Exercise details: The full set of entries should be repeated without a single change.

Collected data:
· · · · ·

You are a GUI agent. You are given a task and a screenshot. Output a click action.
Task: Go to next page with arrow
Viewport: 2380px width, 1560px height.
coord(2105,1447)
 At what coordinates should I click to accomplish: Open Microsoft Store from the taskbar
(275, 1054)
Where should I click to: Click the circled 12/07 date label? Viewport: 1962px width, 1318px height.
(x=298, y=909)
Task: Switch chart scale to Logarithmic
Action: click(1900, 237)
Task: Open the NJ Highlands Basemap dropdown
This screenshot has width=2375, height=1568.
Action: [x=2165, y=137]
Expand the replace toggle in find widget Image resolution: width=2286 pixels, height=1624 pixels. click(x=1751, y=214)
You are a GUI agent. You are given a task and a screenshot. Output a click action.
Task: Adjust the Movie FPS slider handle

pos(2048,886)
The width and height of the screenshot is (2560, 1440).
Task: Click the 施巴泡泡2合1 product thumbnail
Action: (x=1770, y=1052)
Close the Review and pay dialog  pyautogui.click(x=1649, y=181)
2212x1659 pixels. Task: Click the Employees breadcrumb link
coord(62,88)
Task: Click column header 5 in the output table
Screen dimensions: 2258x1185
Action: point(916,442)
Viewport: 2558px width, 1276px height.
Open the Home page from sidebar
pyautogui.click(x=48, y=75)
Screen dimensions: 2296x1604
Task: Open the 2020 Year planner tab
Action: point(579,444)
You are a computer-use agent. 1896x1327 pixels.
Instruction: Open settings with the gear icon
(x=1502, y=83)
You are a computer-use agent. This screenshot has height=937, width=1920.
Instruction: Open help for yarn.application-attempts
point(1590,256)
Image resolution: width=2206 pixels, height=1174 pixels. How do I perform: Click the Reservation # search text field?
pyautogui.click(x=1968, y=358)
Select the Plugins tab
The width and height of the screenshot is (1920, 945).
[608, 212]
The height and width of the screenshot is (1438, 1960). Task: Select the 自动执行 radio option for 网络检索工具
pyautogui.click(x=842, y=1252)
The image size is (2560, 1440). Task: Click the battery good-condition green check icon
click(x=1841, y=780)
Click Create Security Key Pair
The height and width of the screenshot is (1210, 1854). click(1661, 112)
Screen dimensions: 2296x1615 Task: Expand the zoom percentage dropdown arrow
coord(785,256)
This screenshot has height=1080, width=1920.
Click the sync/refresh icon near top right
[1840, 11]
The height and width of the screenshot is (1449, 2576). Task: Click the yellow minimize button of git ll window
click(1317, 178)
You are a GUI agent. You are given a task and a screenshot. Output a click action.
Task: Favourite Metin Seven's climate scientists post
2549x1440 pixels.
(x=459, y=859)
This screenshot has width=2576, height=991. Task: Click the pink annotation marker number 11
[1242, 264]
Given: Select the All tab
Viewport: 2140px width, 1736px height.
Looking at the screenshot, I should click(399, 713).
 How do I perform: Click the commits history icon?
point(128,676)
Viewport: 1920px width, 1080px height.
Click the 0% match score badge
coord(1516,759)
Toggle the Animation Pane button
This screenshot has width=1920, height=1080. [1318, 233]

· · · · ·

Response to this task:
You are a GUI agent. You are given a task and a screenshot. Output a click action.
Task: Go to next page with arrow
Viewport: 2380px width, 1560px height.
coord(2105,1447)
 At what coordinates should I click to accomplish: Open Microsoft Store from the taskbar
(275, 1054)
Where should I click to: Click the circled 12/07 date label? Viewport: 1962px width, 1318px height.
(x=298, y=909)
Task: Switch chart scale to Logarithmic
Action: click(1900, 237)
Task: Open the NJ Highlands Basemap dropdown
This screenshot has width=2375, height=1568.
Action: [x=2165, y=137]
Expand the replace toggle in find widget Image resolution: width=2286 pixels, height=1624 pixels. click(x=1751, y=214)
You are a GUI agent. You are given a task and a screenshot. Output a click action.
Task: Adjust the Movie FPS slider handle

pos(2048,886)
The width and height of the screenshot is (2560, 1440).
Task: Click the 施巴泡泡2合1 product thumbnail
Action: (x=1770, y=1052)
Close the Review and pay dialog  pyautogui.click(x=1649, y=181)
2212x1659 pixels. Task: Click the Employees breadcrumb link
coord(62,88)
Task: Click column header 5 in the output table
Screen dimensions: 2258x1185
Action: point(916,442)
Viewport: 2558px width, 1276px height.
Open the Home page from sidebar
pyautogui.click(x=48, y=75)
Screen dimensions: 2296x1604
Task: Open the 2020 Year planner tab
Action: point(579,444)
You are a computer-use agent. 1896x1327 pixels.
Instruction: Open settings with the gear icon
(x=1502, y=83)
You are a computer-use agent. This screenshot has height=937, width=1920.
Instruction: Open help for yarn.application-attempts
point(1590,256)
Image resolution: width=2206 pixels, height=1174 pixels. How do I perform: Click the Reservation # search text field?
pyautogui.click(x=1968, y=358)
Select the Plugins tab
The width and height of the screenshot is (1920, 945).
[608, 212]
The height and width of the screenshot is (1438, 1960). Task: Select the 自动执行 radio option for 网络检索工具
pyautogui.click(x=842, y=1252)
The image size is (2560, 1440). Task: Click the battery good-condition green check icon
click(x=1841, y=780)
Click Create Security Key Pair
The height and width of the screenshot is (1210, 1854). click(1661, 112)
Screen dimensions: 2296x1615 Task: Expand the zoom percentage dropdown arrow
coord(785,256)
This screenshot has height=1080, width=1920.
Click the sync/refresh icon near top right
[1840, 11]
The height and width of the screenshot is (1449, 2576). Task: Click the yellow minimize button of git ll window
click(1317, 178)
You are a GUI agent. You are given a task and a screenshot. Output a click action.
Task: Favourite Metin Seven's climate scientists post
2549x1440 pixels.
(x=459, y=859)
This screenshot has width=2576, height=991. Task: Click the pink annotation marker number 11
[1242, 264]
Given: Select the All tab
Viewport: 2140px width, 1736px height.
Looking at the screenshot, I should click(399, 713).
 How do I perform: Click the commits history icon?
point(128,676)
Viewport: 1920px width, 1080px height.
Click the 0% match score badge
coord(1516,759)
Toggle the Animation Pane button
This screenshot has width=1920, height=1080. [1318, 233]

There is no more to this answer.